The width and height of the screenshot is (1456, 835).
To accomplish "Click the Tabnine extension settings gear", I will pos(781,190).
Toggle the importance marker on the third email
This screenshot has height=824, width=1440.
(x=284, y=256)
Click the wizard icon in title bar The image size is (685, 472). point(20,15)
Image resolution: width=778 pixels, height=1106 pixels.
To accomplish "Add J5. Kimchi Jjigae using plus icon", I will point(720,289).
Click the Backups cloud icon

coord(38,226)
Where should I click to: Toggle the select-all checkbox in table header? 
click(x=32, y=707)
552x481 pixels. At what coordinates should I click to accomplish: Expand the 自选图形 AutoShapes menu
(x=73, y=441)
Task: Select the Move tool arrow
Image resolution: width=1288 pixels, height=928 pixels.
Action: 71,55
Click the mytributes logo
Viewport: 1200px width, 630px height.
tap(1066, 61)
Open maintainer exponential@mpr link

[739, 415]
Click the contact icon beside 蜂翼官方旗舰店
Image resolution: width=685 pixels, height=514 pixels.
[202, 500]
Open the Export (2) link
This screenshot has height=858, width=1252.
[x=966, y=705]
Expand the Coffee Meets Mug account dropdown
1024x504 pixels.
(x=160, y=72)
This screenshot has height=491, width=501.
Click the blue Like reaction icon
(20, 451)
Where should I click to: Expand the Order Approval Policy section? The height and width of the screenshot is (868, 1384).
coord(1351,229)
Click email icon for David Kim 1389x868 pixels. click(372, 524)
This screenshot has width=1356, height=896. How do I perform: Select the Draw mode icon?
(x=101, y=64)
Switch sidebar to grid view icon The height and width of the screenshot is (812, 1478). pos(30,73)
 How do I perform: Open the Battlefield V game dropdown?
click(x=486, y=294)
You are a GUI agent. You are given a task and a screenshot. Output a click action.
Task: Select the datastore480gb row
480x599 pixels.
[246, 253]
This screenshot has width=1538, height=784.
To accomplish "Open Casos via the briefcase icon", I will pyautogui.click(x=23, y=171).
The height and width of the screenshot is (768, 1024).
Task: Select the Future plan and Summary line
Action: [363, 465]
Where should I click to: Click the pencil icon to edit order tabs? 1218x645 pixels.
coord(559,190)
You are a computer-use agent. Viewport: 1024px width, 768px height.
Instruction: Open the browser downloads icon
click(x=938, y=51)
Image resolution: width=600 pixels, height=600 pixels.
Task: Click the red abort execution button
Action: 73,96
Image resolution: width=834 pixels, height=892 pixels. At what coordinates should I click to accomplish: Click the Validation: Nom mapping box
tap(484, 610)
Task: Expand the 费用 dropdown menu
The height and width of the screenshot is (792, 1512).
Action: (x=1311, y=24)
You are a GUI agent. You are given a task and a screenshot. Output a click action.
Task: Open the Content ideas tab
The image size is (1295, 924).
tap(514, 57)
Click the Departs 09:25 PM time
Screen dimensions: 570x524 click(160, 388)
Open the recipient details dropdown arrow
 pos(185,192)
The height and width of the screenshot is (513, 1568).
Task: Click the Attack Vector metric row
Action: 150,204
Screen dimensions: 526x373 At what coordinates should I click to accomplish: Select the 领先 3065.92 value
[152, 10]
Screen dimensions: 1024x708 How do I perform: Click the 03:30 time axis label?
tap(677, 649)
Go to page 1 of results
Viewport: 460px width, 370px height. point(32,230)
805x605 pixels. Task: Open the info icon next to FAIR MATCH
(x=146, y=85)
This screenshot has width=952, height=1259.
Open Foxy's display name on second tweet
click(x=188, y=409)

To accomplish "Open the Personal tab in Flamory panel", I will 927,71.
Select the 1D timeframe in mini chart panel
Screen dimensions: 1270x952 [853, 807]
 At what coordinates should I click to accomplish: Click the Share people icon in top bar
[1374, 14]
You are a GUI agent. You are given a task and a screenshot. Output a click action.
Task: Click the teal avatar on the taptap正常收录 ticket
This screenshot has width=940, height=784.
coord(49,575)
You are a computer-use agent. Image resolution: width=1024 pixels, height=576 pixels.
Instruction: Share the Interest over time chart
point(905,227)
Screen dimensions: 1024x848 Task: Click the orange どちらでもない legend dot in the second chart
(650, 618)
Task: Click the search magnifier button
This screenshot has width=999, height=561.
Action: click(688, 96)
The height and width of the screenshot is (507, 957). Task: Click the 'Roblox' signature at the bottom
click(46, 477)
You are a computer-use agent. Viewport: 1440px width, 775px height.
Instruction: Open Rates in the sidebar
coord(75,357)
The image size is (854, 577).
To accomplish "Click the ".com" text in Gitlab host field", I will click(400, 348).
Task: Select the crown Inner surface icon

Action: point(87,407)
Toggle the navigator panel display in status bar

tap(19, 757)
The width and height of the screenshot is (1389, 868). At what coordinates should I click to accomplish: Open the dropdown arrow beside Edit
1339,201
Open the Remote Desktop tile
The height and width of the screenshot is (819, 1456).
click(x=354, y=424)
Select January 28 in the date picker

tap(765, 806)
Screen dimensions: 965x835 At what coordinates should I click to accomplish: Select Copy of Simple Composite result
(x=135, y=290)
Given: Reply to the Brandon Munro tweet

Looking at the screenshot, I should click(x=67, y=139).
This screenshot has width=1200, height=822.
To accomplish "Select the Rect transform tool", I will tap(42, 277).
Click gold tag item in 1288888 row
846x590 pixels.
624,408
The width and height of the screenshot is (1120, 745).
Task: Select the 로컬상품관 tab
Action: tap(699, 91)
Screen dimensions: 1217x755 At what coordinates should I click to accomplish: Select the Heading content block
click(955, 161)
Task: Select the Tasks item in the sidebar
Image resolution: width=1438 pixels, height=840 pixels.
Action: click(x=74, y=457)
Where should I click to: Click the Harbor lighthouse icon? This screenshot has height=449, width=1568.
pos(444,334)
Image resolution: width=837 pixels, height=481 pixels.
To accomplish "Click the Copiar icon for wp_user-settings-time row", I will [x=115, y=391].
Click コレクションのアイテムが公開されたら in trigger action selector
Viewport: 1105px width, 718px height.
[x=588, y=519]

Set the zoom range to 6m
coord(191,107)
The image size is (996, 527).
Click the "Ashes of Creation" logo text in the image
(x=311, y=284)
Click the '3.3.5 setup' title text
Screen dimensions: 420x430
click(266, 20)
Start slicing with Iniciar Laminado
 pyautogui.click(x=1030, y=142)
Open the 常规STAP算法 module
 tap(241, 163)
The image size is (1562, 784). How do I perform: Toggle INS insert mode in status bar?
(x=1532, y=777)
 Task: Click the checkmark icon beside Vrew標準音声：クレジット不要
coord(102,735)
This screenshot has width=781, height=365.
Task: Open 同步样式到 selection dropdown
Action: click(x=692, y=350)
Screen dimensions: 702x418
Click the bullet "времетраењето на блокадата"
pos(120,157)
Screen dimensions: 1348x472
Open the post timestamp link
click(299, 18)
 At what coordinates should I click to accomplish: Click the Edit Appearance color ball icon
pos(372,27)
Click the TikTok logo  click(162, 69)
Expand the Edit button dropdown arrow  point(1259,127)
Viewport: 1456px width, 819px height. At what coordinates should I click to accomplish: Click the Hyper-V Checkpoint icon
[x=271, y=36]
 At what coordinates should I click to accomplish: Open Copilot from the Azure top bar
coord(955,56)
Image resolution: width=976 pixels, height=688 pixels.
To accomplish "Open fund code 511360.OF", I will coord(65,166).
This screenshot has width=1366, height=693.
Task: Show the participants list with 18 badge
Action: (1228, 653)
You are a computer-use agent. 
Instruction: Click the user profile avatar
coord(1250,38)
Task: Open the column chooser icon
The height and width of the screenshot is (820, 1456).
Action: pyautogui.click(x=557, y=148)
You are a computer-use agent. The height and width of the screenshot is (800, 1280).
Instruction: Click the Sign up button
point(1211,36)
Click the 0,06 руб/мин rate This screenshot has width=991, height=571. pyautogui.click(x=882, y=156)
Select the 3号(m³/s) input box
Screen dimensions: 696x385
□ □ □ □ □ □ □
- **PROBLEM**: Copy the lines from the one containing "Click the 0,06" through the end of the material, swapping "input box" for "text field" and leaving everything else untouched.

- **COMPLETE ANSWER**:
Click the 0,06 руб/мин rate This screenshot has width=991, height=571. pyautogui.click(x=882, y=156)
Select the 3号(m³/s) text field
Screen dimensions: 696x385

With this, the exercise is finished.